"After a while I got a job working as a cashier at a shoe store in Clairemont, which was a better job. But I started thinking, How am I going to better myself if I'm working all the time like this? I need to study. I need a more flexible schedule. So, you know, you're an immigrant and you meet other immigrants; you make friends. I knew these Somalis who drove taxis, and they said I should try it. They said if you work hard, you can make good money. You make your own schedule. You can go to school. For three months, I've been driving a cab. I live with a friend in a very, very small house in Lemon Grove. I pay $300 a month, sometimes more with utilities. But it's very small. I need to find a good apartment. It's hard. It's difficult. The rents in San Diego are so high and they keep going up. I don't know what I'm going to do. Some friends say things are cheaper in Texas.
"My parents think I'm gone with the wind, part of the lost generation. When I get depressed, I call them. They tell me I can come back whenever I want. I can work for my father. I'm the only member of my entire family to leave Egypt. They don't understand. I don't think Egypt will ever change. We say, 'You can guard a thousand sheep with just one dog.' It's not difficult for an entire government to control a nation.

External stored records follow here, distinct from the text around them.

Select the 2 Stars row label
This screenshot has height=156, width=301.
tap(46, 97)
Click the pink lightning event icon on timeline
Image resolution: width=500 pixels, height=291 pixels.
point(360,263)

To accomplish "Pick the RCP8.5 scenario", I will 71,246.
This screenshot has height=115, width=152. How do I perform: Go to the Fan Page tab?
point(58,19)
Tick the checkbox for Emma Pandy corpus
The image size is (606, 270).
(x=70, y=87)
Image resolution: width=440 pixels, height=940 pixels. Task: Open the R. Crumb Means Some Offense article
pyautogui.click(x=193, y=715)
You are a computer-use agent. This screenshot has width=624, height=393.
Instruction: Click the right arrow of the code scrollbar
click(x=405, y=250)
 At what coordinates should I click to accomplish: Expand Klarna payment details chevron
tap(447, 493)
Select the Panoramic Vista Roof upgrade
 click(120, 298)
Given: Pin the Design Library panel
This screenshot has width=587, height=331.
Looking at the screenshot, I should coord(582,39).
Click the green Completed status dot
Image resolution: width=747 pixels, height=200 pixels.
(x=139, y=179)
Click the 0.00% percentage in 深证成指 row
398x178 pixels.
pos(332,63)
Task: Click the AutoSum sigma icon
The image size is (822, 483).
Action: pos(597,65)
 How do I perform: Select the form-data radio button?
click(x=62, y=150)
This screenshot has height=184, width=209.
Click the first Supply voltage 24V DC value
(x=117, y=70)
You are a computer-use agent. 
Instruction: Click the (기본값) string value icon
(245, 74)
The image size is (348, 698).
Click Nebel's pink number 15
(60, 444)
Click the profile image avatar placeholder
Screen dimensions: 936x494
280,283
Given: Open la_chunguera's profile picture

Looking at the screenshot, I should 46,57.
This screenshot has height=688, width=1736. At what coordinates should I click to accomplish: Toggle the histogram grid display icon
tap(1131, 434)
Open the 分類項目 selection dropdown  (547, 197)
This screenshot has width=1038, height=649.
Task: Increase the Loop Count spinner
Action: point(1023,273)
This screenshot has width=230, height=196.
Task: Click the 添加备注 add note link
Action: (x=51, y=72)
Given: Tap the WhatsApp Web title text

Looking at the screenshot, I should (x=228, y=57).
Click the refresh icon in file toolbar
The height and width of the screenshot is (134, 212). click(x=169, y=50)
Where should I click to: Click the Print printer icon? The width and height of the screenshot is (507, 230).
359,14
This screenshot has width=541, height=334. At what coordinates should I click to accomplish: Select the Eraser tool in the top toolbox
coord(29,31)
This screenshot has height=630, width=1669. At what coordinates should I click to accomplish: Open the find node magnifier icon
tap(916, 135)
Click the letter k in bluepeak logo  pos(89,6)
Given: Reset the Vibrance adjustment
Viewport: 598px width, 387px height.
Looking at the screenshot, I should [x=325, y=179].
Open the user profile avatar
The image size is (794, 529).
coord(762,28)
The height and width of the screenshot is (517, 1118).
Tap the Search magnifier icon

"So, now I have this freedom that I dreamed about, and I have to decide what to do with it. Everybody has this dream to improve his life. When you finally get the chance, you have all these questions you never had before. I'm free. I can do what I want. But do I have the potential to do what I want? Sometimes I feel like I'm in this crowd, but I don't know how to get out of this crowd. I'm free. I'm lost."